(DATA SUPPLIED)
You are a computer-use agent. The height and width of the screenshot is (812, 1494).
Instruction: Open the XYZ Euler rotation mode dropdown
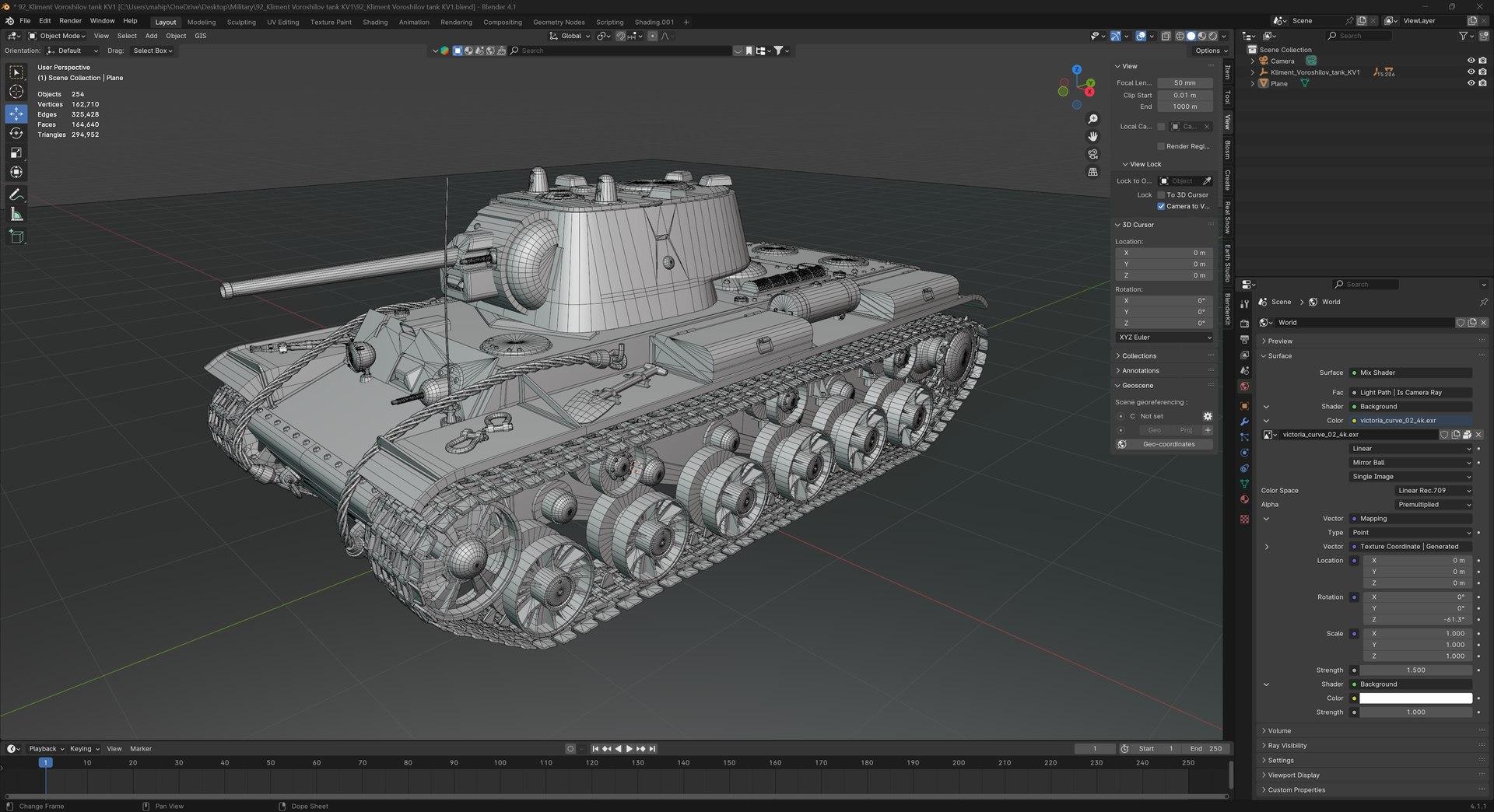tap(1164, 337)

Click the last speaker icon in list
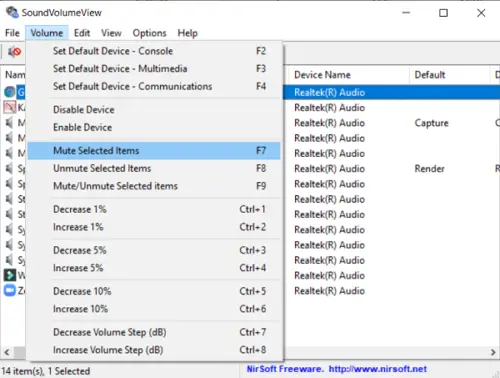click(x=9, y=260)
(End DATA SUPPLIED)
(DATA SUPPLIED)
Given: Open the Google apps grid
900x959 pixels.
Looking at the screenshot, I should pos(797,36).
(End DATA SUPPLIED)
(DATA SUPPLIED)
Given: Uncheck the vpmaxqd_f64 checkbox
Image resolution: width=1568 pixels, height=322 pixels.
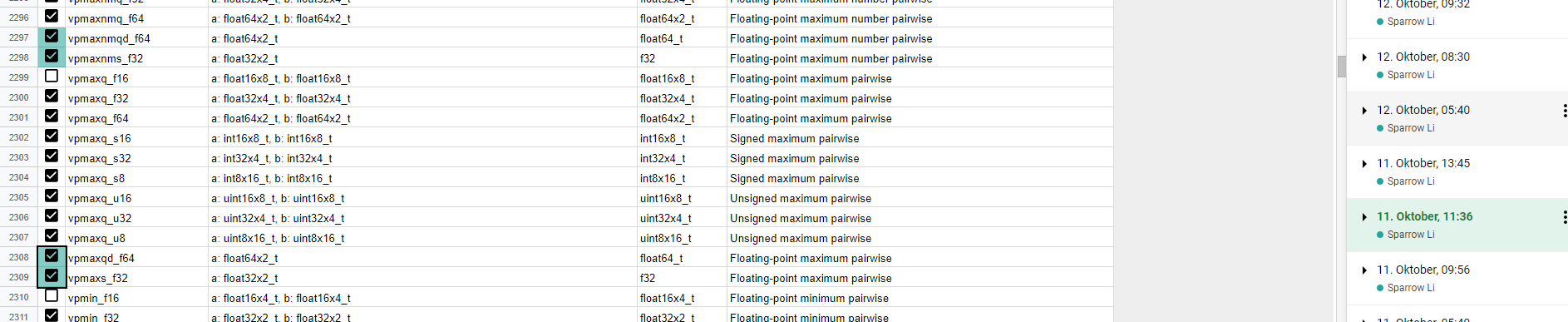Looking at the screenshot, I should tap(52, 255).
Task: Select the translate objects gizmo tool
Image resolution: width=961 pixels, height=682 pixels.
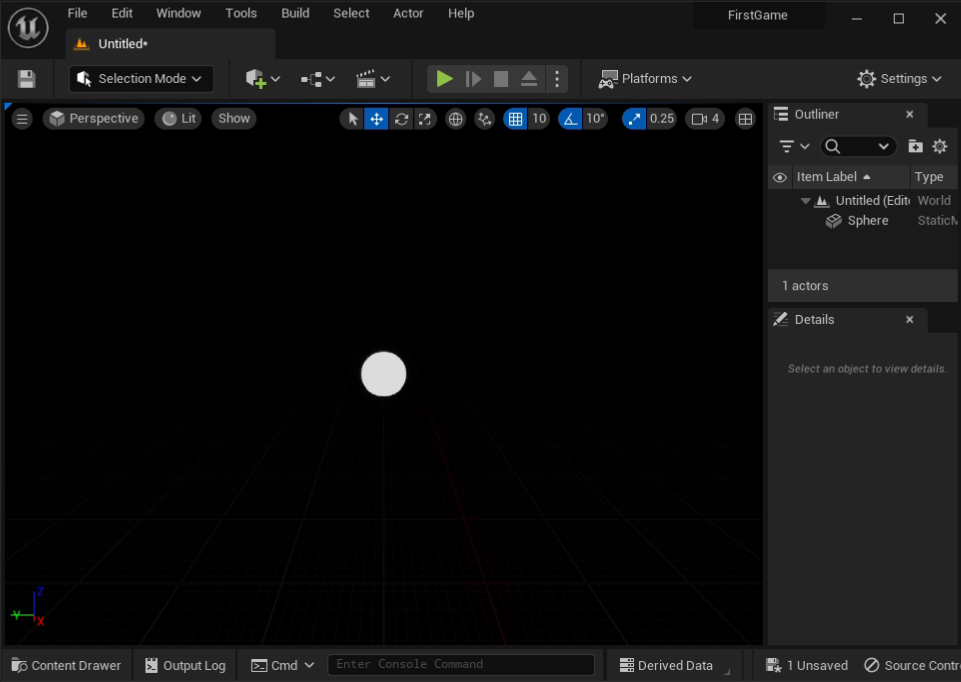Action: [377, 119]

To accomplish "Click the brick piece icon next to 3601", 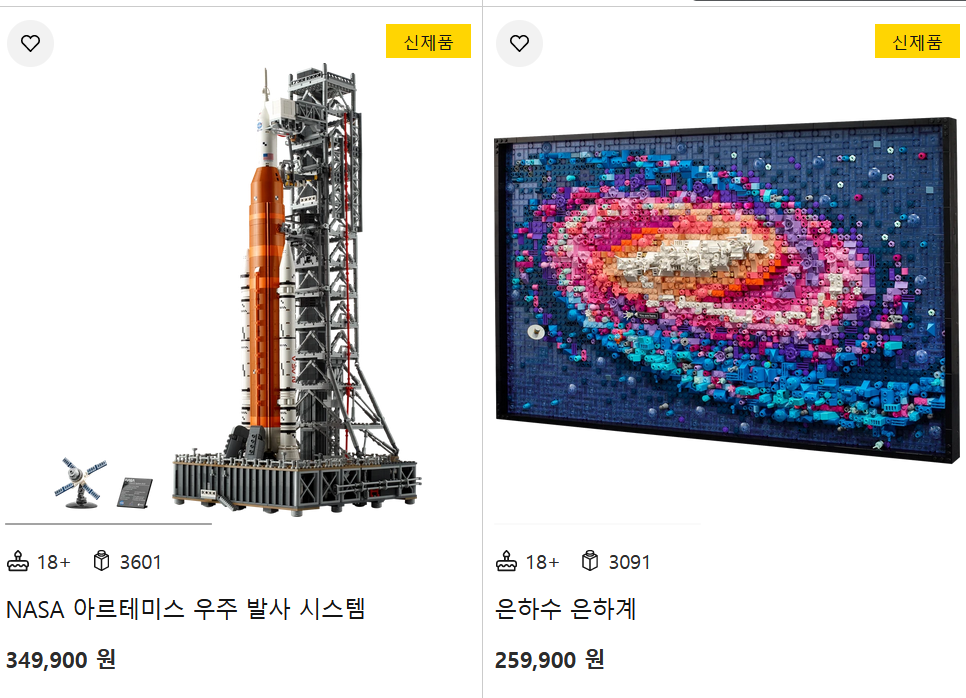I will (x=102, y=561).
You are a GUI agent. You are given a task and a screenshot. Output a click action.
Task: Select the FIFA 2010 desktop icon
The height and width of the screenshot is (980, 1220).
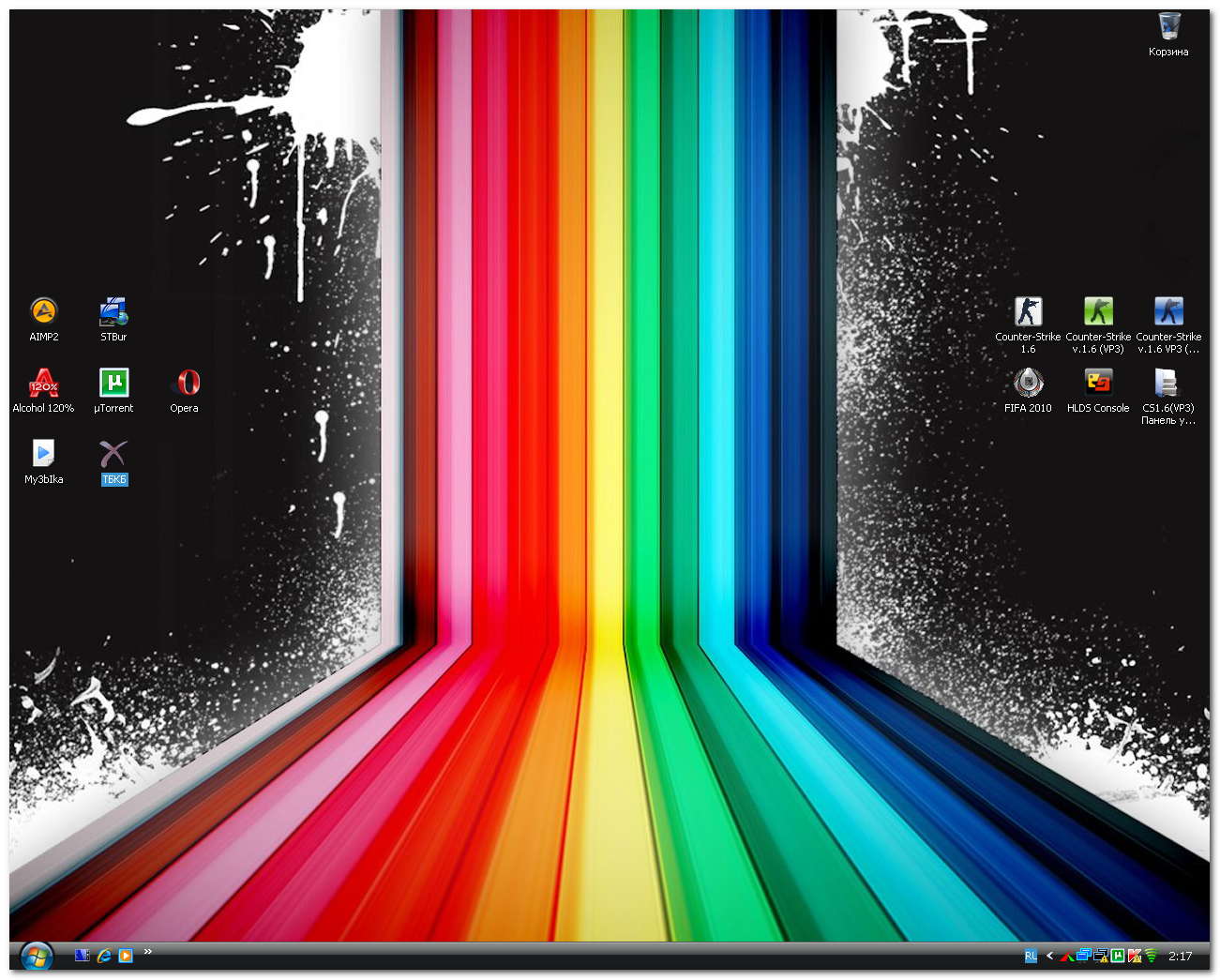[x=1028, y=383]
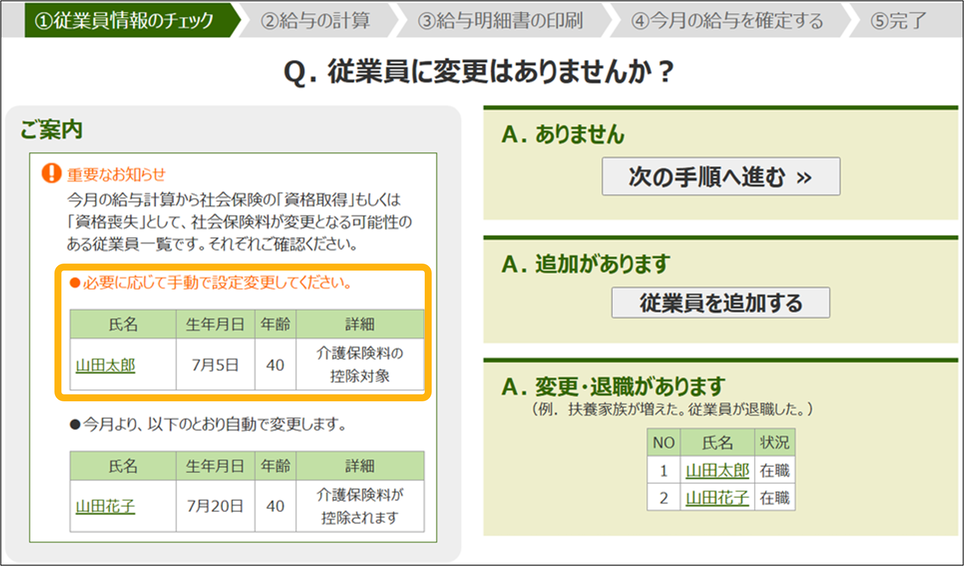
(End DATA SUPPLIED)
→ TASK
Which lines in the data above hold the string "agent"? Show each one.

→ ANSWER
You are a computer-use agent. The height and width of the screenshot is (812, 1494).
You are a GUI agent. You are given a task and a screenshot. Output a click action.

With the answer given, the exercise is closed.